>>>>>

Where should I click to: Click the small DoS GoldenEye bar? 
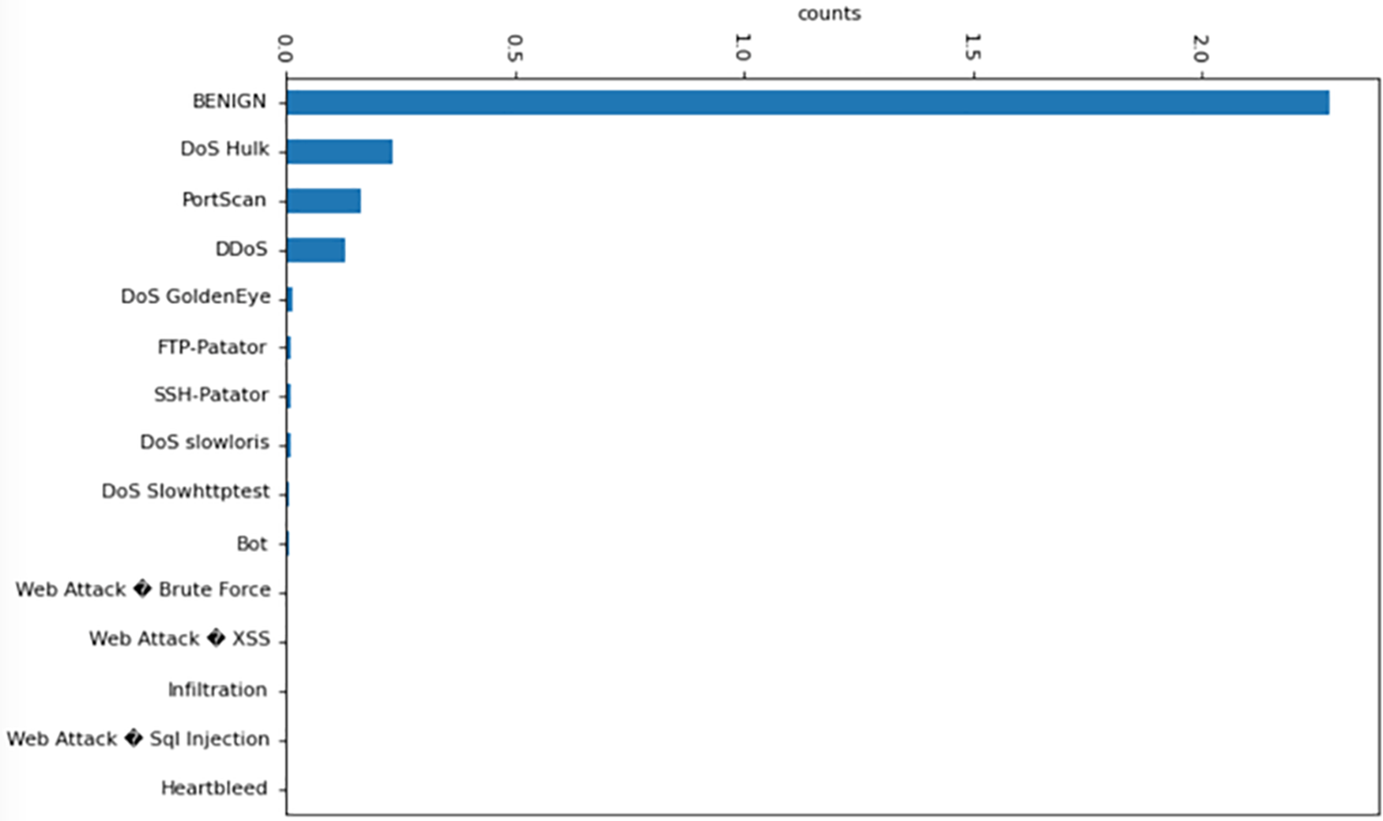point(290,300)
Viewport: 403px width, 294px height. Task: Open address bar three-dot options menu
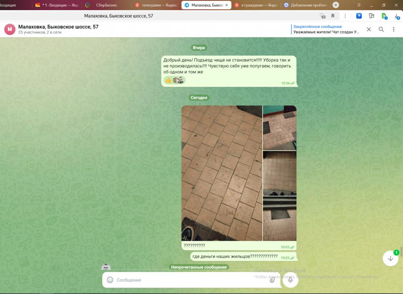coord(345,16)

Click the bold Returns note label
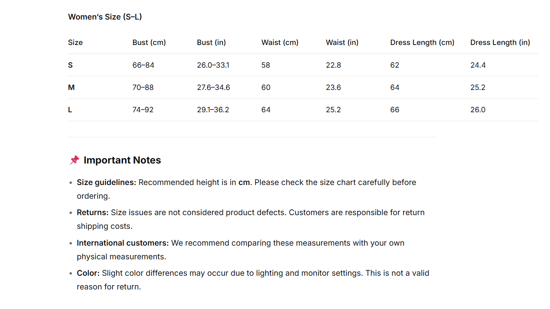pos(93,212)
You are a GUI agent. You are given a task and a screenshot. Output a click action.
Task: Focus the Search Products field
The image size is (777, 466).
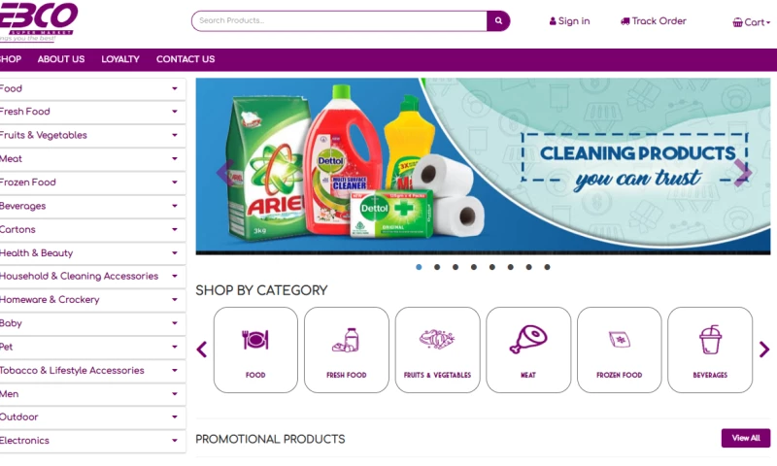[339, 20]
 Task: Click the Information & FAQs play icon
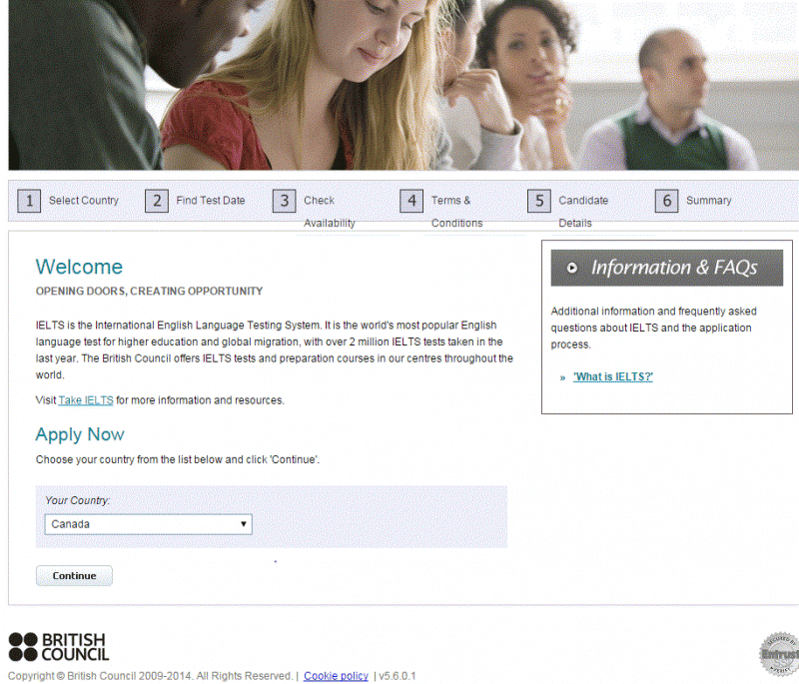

<<<<<

* Gestelde opgave:
Geef alle regels van de lijst hierboven opnieuw, verzoeken inbegrepen, en verhoog daarbij elk getal in de coördinaten van de antwoorden met 147, terwijl de getallen in de verzoeken gelijk blijven. Laat de afbeeldingen alsjeblieft weg.

* Resultaat opdracht:
Where should I click to: Click the small DoS GoldenEye bar? 
point(437,447)
Viewport: 403px width, 294px height. Task: Open address bar three-dot options menu
coord(492,163)

Click the bold Returns note label
pos(240,359)
You are a GUI agent. You are given a task and a screenshot. Output a click action.
Task: Focus the Search Products field
The image size is (777, 466).
[486, 167]
 Task: Click the Information & FAQs play icon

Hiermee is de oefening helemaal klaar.